Um, if you outlaw homeopathic medicine, only outlaws will be homeopaths?

(Well, it works for guns!)

Well, minimal oversight. Since DSHEA things have been moving in the right direction, if slowly.

I get the OP’s dislike for homeopathic products, but still, if I were to come home and tell my wife that I’d quit smoking, I guess I wouldn’t expect to be berated because I still leave my socks on the floor.

They’re trying to rebrand themselves as minor medical clinics (vaccinations, etc.), and they decided that cigarettes don’t fit that image.

Presumably, their decision isn’t likely to decrease cigarette consumption at all; it’s just going to drive that business to supermarkets and convenience stores. It’s a bit of a gamble for CVS as to whether the anticipated clinical revenue will make up the difference.

Ehh…I get the OP’s point, and there is some hypocrisy there, but if you were given the power to eliminate one product from the world with the goal of improving health, I’d argue that getting rid of cigarettes would do more good than getting rid of homeopathy, and I say that as a fully paid-up member of the “Homeopathy is Idiotic” club.

The worst part is, they’re in plain view on the shelf, with no restrictions. What if a small child were to get their hands on a homeopathic tincture and overdose by drinking too little of it?

Second hand smoke kills 50000 Americans a year. Homeopathic remedies do nothing but drain a few wallets, and maybe help via the placebo effect.

I wonder if we could redirect Jenny McCarthy towards the idea that homeopathic medicine causes autism? It would be a chance for us to use her awesome powers of stupidity for good rather than evil.

People can overdose on homeopathic medicine.

Natalie Wood did.

And that Beach Boys guy!

“Name three woods that dont float…”:stuck_out_tongue:

I beg to differ.

CVS really needs to tout homeopathic smoking cessation aids.

What has irked me is the signs up saying something like “We’ll quit with you”.

Dude I didn’t know that a corporation could smoke.

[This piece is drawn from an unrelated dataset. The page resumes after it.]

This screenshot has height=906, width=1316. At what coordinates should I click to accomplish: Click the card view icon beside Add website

Too bad they can’t get lung cancer either.

The homeopathy didnt hurt them- ignorance did. Or, in this case, lack of real medicine did.

And that ignorance is compounded by mixing homeopathy with real medicine. The ignorance wasn’t a lack of knowledge of disease, it was a lack of understanding that homeopathy is not an alternative.

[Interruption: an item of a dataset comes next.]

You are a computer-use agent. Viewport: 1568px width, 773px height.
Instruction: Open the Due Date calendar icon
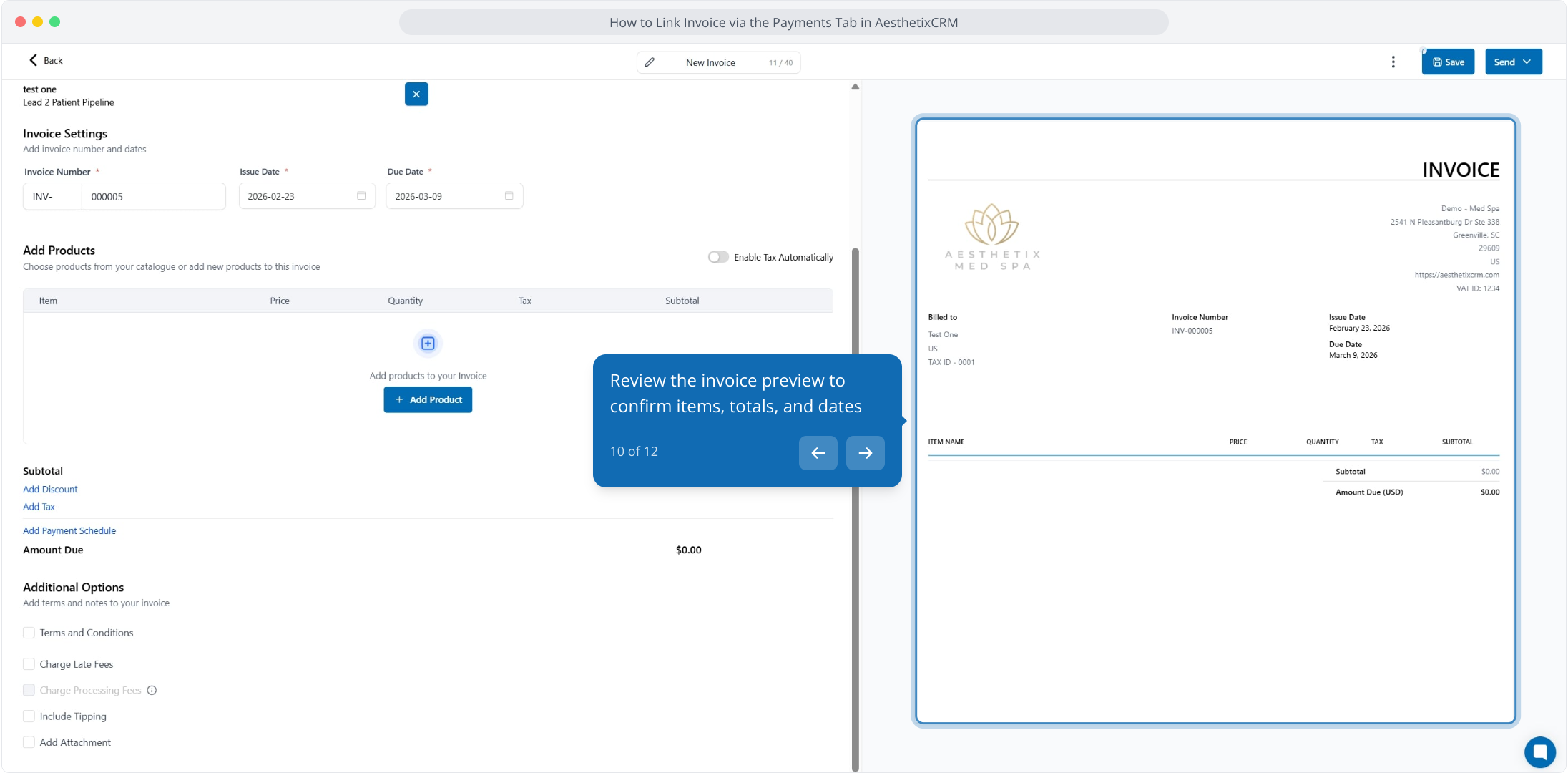[509, 196]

Still, I don’t think anyone could argue against the statement that cigarettes do more harm in today’s world than does homeopathy.

I’m sorry, what was the difference, again ? :wink:

Soda pop and potato chips probably cause more harm than homeopathic medicine too, but I bet you CVS is not racing forward with plans to take them off the shelves. :slight_smile:

So then the more valid argument would be to say that CVS is hypocritical for banning cigarettes, but not junk food.